Votre enquête était un peu artisanale, non ?
S.G. : Oui, tout ce que je fais est très artisanal. Je suis une fille artisanale. Je suis une bricoleuse professionnelle. Je n’aime pas les trucs trop carrés. Je recherche l’erreur, le défaut. Que ce soit en poterie ou dans le cinéma, dans la création ce qui m’intéresse c’est l’imperfection.
Comment s’est effectué le travail de montage ?
S.G. : J’avais beaucoup filmé. Je me suis retrouvée avec 500 heures de rushes. J’ai d’abord tout dérushé, tout visionné sans rien faire. J’ai laissé reposer. Puis j’ai commencé à choisir mes images uniquement de mémoire. Il fallait que je me fie à mon intuition – "Tiens, je me souviens de ça !" – et j’allais chercher l’image. C’est comme ça que j’ai réalisé mes premiers "ours" [prémontages, ndlr].
Vous avez travaillé seule ?

CONSIGNE A: Transcrivez fidèlement le passage de l'entretien qui commence aux mots "S.G. : Oui, tout" et s'arrête après les mots "de montage ?", s'il vous plaît.
CONSIGNE B: Reprenez l'entretien là où il s'arrête et poursuivez-le.
Les données ci-dessous n'ont aucun rapport avec l'entretien.

DONNÉES:
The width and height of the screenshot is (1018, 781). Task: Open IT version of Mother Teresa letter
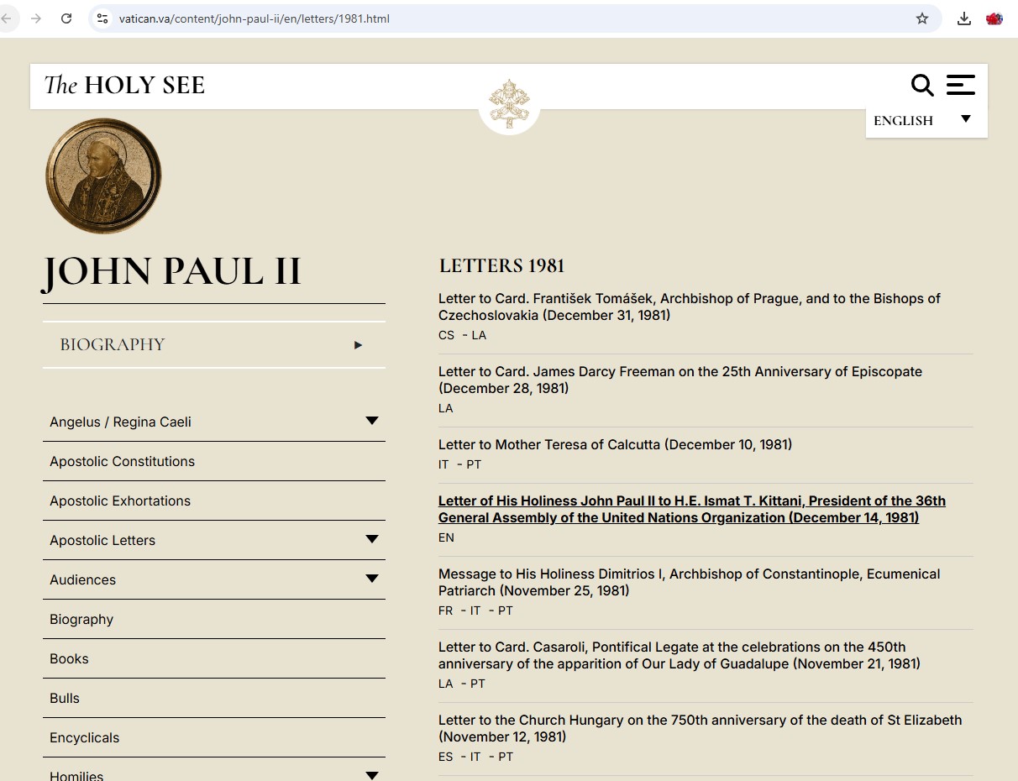tap(443, 464)
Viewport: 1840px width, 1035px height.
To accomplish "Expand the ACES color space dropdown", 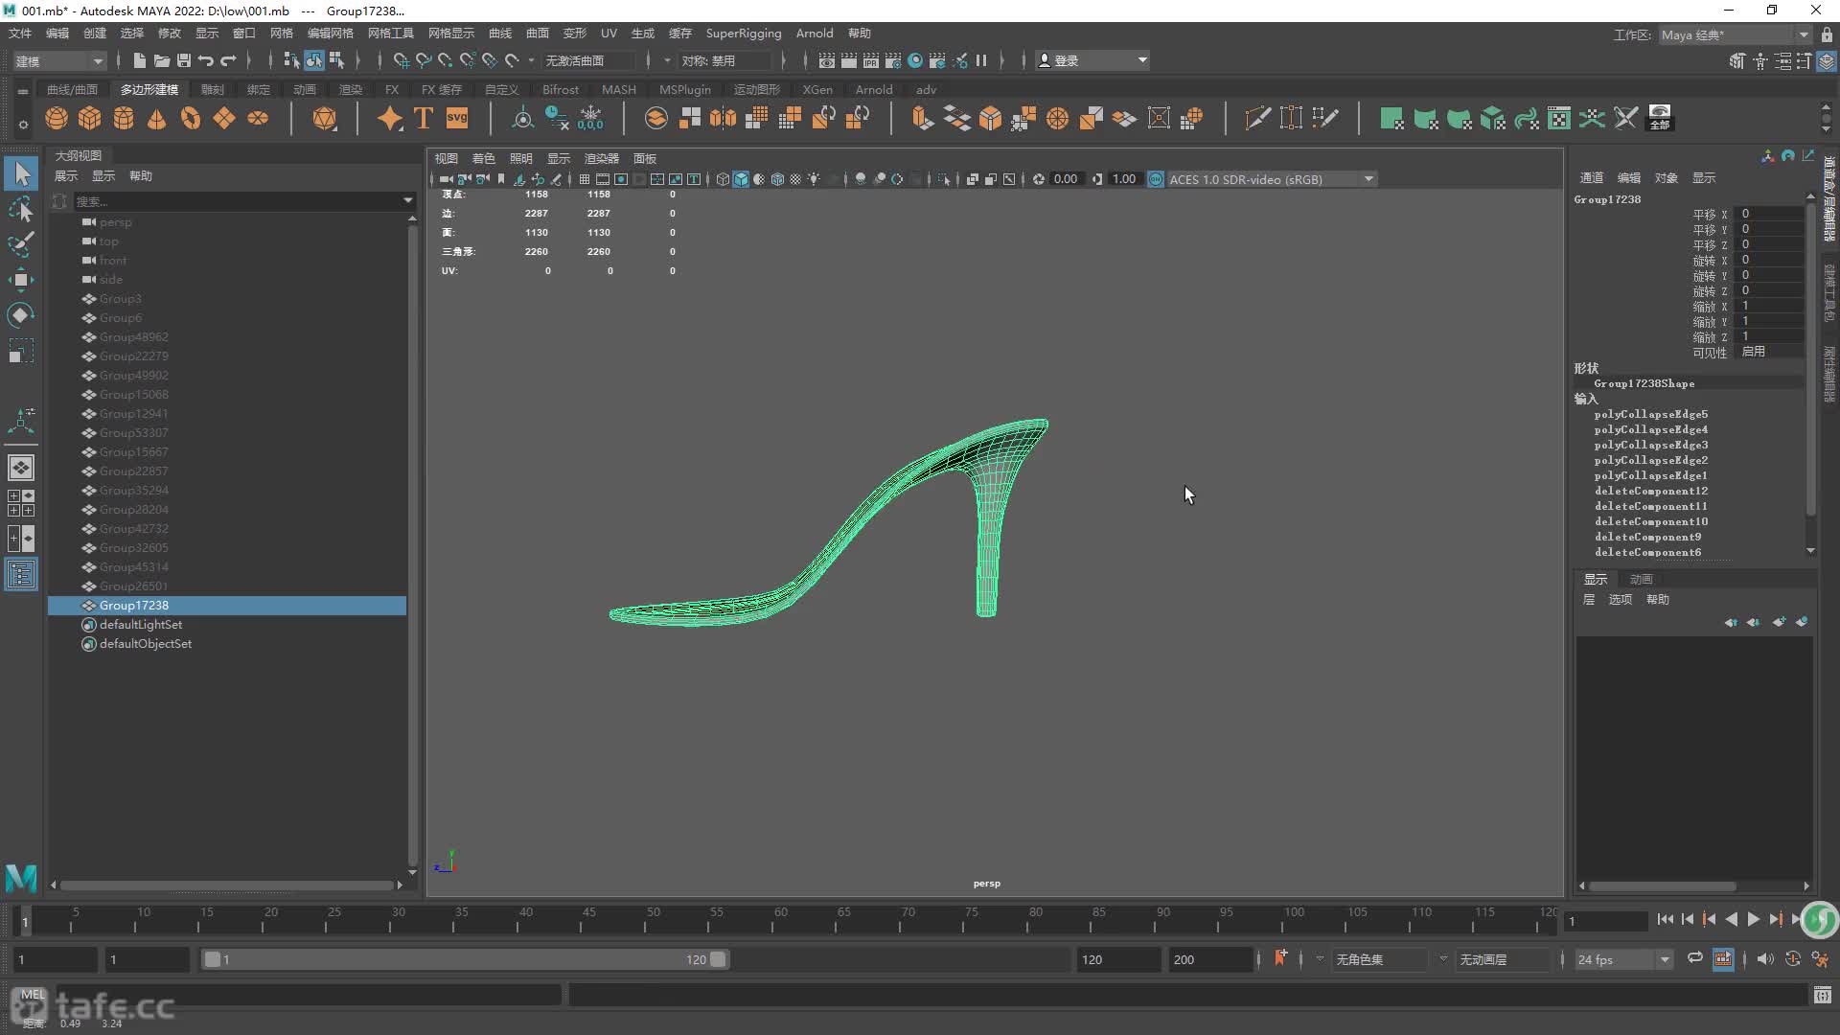I will click(1369, 179).
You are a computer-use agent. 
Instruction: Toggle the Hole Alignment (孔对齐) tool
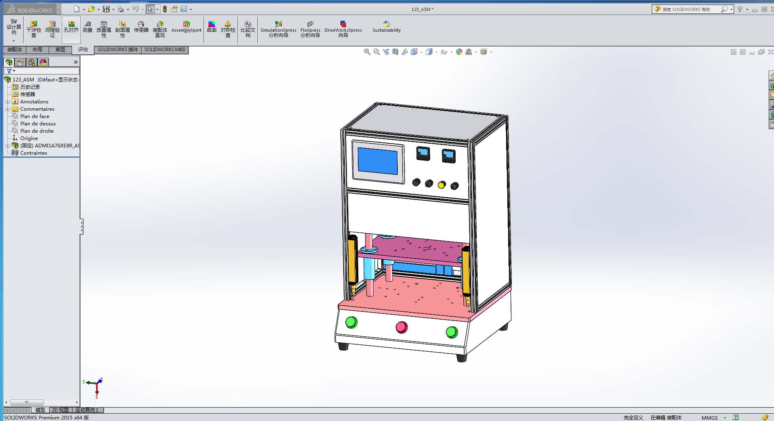tap(71, 27)
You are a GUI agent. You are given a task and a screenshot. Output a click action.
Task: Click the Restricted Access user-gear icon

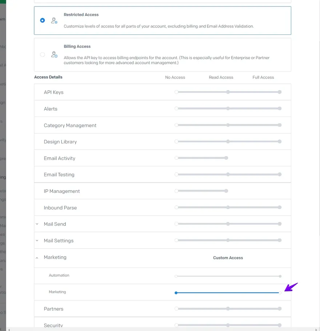point(54,21)
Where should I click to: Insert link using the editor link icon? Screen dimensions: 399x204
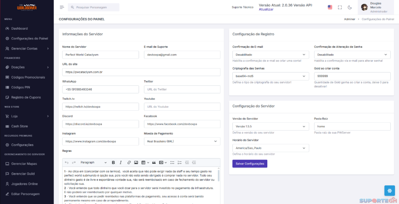coord(129,163)
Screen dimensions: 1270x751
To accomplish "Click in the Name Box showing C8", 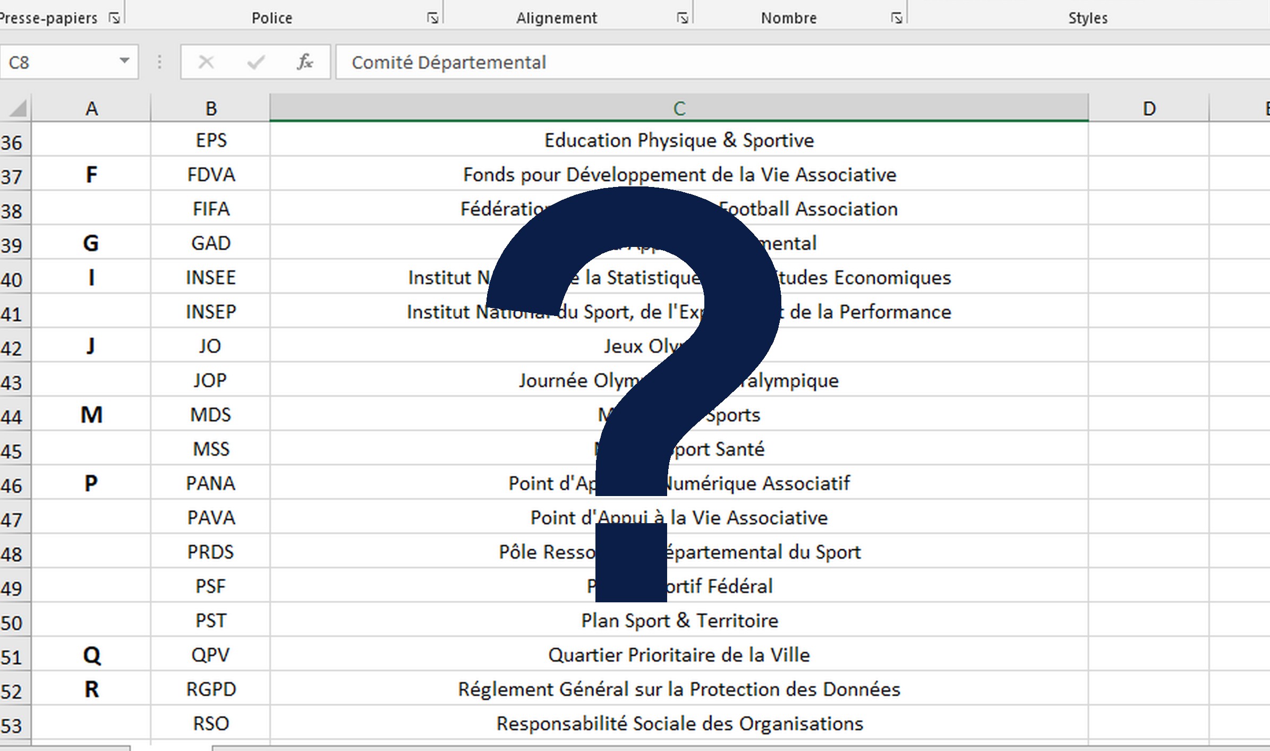I will click(x=58, y=63).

RÉPONSE RÉDIGÉE A:
S.G. : Oui, tout ce que je fais est très artisanal. Je suis une fille artisanale. Je suis une bricoleuse professionnelle. Je n’aime pas les trucs trop carrés. Je recherche l’erreur, le défaut. Que ce soit en poterie ou dans le cinéma, dans la création ce qui m’intéresse c’est l’imperfection.
Comment s’est effectué le travail de montage ?

RÉPONSE RÉDIGÉE B:
S.G. : J’avais mon assistant François qui me dégageait des préoccupations techniques et qui me donnait son avis. Sinon je travaillais seule. Je testais des essais de narration et je voyais si ça marchait. Puis je jetais et je recommençais tout à zéro. J’ai dû monter comme ça six versions du film. C’est un peu comme un peintre qui fait des essais avant de se mettre à peindre. La monteuse Jeanne Oberson me faisait aussi des retours. Et sur la fin, j’ai eu la chance de faire une dernière session de travail avec la réalisatrice Daniela de Felice.
Ce qui est marquant dans votre film, c’est la légèreté avec laquelle vous abordez un sujet grave et douloureux : l’abandon, la déchirure familiale…
S.G. : Je n’aime pas le pathos. Mes deux premiers films abordaient des questions difficiles : Le Canapé de Mohamed parlait de la dépression et Jess, vent de face traitait de l’exclusion. Comme pour Merci maman !, j’ai traité ces sujets sur le mode de l’humour.
L’image de votre film est simple, sans apprêt, "à la bonne franquette". Pourquoi ?
S.G. : Oui, j’ai commencé à filmer de cette manière pour mon film sur Mohamed. Puis, pour Jess je me suis dit qu’il fallait devenir "pro" et je me suis appliquée à faire de belles images. Mais j’ai tout jeté. Je n’aime pas distraire le spectateur avec de l’esthétisme. Pour Merci maman !, j’ai filmé avec une petite "Action Cam" [une caméra miniature semi-professionnelle, ndlr].
Votre producteur était d’accord avec ça ?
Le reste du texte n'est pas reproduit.